Write out, word for word, the lines of the material from the one holding "Screen dimensions: 1404x840" through the end of the material, both ends included.

───── Data lines ─────

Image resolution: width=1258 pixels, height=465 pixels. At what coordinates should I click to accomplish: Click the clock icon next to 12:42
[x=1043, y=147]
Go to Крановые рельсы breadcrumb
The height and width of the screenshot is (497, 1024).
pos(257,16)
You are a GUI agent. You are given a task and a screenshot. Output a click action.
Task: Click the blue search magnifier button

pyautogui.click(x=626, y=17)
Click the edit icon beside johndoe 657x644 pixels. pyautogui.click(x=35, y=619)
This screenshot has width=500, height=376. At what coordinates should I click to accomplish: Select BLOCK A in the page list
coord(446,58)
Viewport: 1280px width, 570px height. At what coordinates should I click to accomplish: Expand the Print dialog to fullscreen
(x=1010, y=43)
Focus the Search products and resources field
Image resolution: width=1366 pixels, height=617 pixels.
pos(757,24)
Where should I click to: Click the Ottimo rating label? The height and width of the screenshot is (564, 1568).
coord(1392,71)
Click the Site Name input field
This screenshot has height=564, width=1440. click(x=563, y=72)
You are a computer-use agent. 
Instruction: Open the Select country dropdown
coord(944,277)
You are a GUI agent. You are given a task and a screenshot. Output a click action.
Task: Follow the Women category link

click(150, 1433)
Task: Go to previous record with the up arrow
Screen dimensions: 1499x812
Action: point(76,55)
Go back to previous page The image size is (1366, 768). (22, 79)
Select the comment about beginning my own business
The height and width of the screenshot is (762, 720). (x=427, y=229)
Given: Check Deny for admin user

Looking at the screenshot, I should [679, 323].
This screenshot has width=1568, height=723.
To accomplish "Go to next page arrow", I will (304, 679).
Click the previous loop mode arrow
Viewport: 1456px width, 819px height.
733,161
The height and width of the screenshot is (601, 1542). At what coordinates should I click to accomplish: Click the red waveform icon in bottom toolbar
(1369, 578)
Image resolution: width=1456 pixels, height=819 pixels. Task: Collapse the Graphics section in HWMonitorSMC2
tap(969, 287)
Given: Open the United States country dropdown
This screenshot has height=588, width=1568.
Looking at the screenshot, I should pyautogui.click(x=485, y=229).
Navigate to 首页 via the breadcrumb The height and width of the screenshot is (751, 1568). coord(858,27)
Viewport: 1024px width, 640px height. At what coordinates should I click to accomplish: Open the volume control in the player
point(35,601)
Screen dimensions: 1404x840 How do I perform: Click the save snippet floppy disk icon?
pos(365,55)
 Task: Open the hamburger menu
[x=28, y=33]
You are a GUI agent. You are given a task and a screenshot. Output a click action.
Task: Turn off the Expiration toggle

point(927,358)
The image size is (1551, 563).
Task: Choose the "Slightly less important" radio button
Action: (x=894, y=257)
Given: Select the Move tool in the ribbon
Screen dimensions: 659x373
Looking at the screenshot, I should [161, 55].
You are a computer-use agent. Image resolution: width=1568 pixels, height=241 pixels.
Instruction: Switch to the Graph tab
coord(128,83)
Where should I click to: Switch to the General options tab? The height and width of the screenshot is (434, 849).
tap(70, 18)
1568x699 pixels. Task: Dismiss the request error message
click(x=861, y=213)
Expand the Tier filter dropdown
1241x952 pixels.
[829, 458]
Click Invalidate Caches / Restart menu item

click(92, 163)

─────

*Exercise solution*
Screen dimensions: 1404x840 How do I perform: Click the save snippet floppy disk icon?
pos(365,55)
 Task: Open the hamburger menu
[x=28, y=33]
You are a GUI agent. You are given a task and a screenshot. Output a click action.
Task: Turn off the Expiration toggle

point(927,358)
The image size is (1551, 563).
Task: Choose the "Slightly less important" radio button
Action: (x=894, y=257)
Given: Select the Move tool in the ribbon
Screen dimensions: 659x373
Looking at the screenshot, I should [161, 55].
You are a computer-use agent. Image resolution: width=1568 pixels, height=241 pixels.
Instruction: Switch to the Graph tab
coord(128,83)
Where should I click to: Switch to the General options tab? The height and width of the screenshot is (434, 849).
tap(70, 18)
1568x699 pixels. Task: Dismiss the request error message
click(x=861, y=213)
Expand the Tier filter dropdown
1241x952 pixels.
[829, 458]
Click Invalidate Caches / Restart menu item

click(92, 163)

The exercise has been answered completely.